▶ **What to produce**
Transcribe the listing that follows in full, omitting pictures.

****************************************

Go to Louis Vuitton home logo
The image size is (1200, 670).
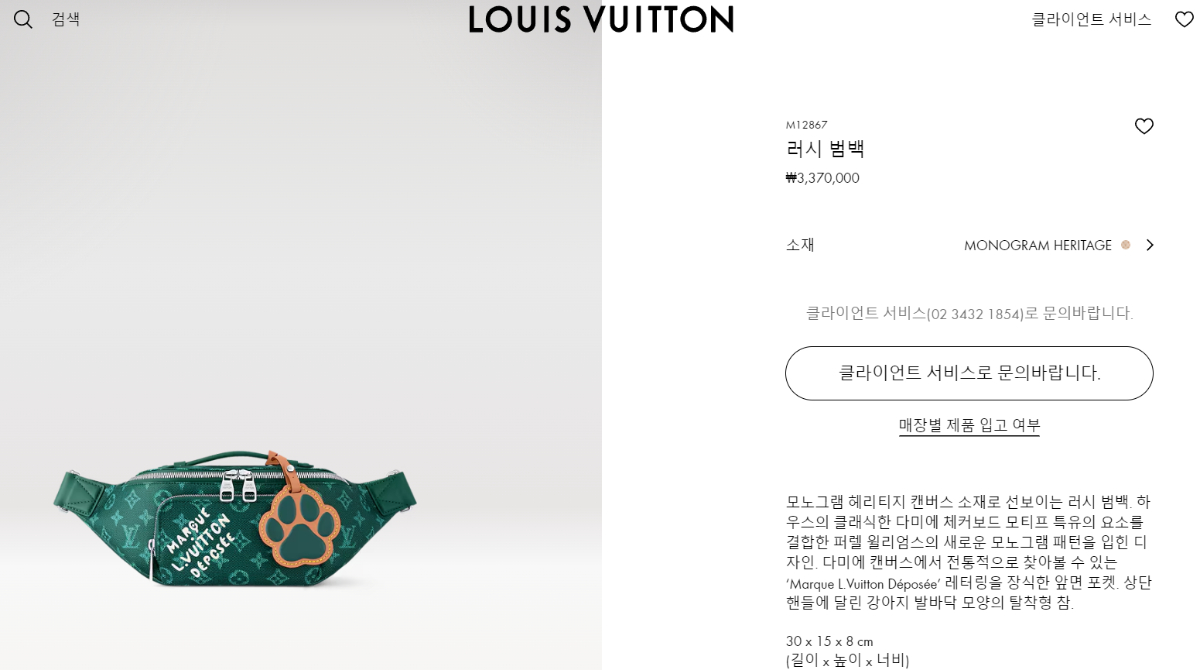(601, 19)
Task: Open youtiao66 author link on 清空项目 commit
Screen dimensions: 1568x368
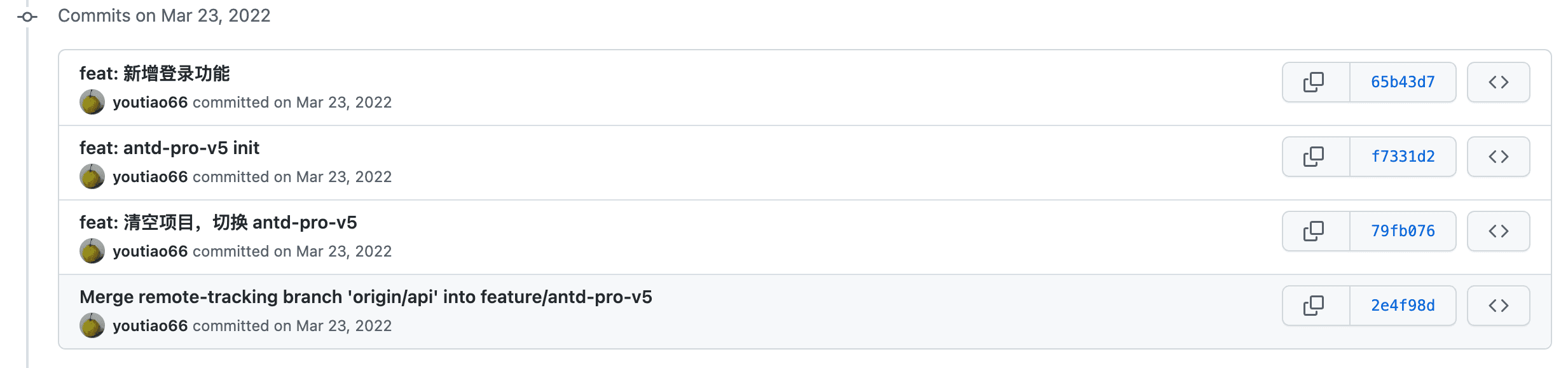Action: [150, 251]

****************************************

▶ **Exercise output**
Go to Louis Vuitton home logo
The image size is (1200, 670).
(601, 19)
Task: Open youtiao66 author link on 清空项目 commit
Screen dimensions: 1568x368
Action: [150, 251]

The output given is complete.